▶ **EXERCISE PROMPT**
Reproduce the opening lines of the records exactly, up to and including the line in which "Task: Remove the" occurs.
********
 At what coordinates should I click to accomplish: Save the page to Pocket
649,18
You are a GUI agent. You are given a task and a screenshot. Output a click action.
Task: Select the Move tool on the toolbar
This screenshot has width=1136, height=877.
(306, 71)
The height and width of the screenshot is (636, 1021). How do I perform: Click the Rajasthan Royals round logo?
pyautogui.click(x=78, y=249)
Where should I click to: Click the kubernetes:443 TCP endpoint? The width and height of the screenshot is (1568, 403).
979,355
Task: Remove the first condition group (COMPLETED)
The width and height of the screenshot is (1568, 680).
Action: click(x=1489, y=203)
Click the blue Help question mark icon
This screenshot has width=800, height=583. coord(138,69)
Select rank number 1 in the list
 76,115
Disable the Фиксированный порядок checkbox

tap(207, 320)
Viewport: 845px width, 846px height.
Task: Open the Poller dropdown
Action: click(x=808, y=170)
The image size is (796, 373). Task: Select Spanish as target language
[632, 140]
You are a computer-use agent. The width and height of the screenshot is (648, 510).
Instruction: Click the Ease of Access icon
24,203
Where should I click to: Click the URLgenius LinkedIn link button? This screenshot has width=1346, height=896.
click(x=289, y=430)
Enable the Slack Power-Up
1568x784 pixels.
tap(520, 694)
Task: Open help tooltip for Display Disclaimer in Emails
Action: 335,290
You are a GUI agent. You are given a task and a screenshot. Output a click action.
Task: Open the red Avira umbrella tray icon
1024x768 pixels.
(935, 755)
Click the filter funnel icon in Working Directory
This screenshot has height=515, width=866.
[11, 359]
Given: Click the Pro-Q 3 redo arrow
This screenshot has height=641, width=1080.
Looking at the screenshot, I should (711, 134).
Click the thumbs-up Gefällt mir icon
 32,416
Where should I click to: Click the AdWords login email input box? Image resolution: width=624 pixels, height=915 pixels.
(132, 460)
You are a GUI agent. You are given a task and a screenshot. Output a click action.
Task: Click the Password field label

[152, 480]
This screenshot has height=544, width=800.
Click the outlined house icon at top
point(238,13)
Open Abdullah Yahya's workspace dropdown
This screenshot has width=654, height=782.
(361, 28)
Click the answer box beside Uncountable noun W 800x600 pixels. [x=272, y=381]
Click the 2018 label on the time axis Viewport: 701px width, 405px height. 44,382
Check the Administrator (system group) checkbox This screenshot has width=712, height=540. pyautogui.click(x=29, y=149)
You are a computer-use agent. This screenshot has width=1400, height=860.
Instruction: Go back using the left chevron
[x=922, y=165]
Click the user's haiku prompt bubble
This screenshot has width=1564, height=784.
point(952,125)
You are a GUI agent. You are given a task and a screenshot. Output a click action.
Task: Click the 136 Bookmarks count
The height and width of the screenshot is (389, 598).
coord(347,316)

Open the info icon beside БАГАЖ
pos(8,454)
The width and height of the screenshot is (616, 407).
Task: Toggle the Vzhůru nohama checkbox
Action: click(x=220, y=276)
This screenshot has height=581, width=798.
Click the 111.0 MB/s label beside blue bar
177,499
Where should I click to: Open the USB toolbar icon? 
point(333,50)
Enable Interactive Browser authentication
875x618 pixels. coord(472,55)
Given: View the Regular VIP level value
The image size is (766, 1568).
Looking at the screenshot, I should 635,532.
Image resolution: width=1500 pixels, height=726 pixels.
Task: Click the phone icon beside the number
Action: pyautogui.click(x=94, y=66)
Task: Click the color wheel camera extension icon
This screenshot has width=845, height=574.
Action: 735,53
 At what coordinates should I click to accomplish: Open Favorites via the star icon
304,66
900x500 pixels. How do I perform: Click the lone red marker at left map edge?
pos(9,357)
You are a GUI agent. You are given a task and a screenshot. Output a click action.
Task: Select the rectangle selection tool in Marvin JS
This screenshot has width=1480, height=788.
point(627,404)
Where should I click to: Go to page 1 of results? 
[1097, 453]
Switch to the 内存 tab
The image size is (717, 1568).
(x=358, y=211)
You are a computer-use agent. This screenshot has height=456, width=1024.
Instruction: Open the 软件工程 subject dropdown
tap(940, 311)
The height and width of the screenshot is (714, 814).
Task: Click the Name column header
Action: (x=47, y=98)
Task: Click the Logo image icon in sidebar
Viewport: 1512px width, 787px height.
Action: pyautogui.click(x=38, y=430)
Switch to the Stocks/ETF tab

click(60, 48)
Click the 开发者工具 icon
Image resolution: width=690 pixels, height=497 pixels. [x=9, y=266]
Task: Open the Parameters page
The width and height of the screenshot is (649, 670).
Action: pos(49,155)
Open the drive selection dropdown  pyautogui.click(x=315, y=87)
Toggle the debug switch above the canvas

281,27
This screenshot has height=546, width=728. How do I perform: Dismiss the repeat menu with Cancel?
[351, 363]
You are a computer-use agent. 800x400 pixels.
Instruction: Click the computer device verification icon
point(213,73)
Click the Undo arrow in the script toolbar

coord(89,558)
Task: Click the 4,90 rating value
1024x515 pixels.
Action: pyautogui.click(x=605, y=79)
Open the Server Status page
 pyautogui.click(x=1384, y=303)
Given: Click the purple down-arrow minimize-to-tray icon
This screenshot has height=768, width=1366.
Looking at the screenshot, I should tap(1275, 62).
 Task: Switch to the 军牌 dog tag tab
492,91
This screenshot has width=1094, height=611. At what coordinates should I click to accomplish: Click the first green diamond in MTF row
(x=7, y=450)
********
▶ **ANSWER BOX**
 At what coordinates should I click to accomplish: Save the page to Pocket
649,18
You are a GUI agent. You are given a task and a screenshot. Output a click action.
Task: Select the Move tool on the toolbar
This screenshot has width=1136, height=877.
(306, 71)
The height and width of the screenshot is (636, 1021). How do I perform: Click the Rajasthan Royals round logo?
pyautogui.click(x=78, y=249)
Where should I click to: Click the kubernetes:443 TCP endpoint? The width and height of the screenshot is (1568, 403).
979,355
Task: Remove the first condition group (COMPLETED)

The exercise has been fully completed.